News of a corruption scandal has hit France's Jospin government. At the same time strikes, demonstrations and occupations are growing. Jim Wolfreys reports

Pay off politics

  • In return for securing contracts for major construction companies to repair schools it was alleged that £56 million of public money was diverted into the coffers of the mainstream parties.
  • Over three years foreign minister Roland Dumas ran up a bill at a single Paris restaurant of £27,000, all paid by an Elf credit card.

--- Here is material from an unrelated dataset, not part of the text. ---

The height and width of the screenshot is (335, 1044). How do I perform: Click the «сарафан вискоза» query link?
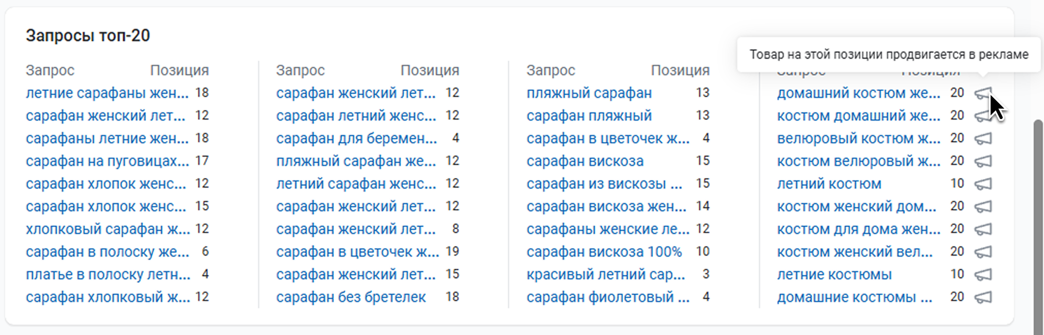click(x=585, y=161)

    Strikers stopped traffic for several hours by setting fire to furniture in the street

  • Last month's revelations that the French oil company Elf provided millions of pounds worth of sweeteners for Helmut Kohl's right wing CDU as part of a high-profile deal concluded between the German Chancellor Kohl and former French President Mitterrand was a reminder that corruption has never been far from the surface of French politics over the past decade. The story broke as a further cluster of strikes and demonstrations--another major feature of political life since December 1995--erupted, their focus mostly centred on the Socialist government's attempts to introduce a 35 hour week. That the two issues remain for the most part separate is a symptom of the current social climate in France, where volatility and anger have sparked a number of disputes which have yet to generalise politically.

    The 35 hour week, which became law on 1 February 2000 for companies with more than 20 employees (the rest have another two years to come into line), formed the centrepiece of the Socialists' election manifesto in 1997 and was presented as a means of reducing unemployment and ending job insecurity. The employers, meanwhile, saw it as an opportunity to introduce greater flexibility. The government's decision to allow individual sectors to negotiate their own agreements has led to a protracted period of trench warfare since June 1998. By the time the law came into being last month 86 percent of firms had yet to come to terms with their workforce.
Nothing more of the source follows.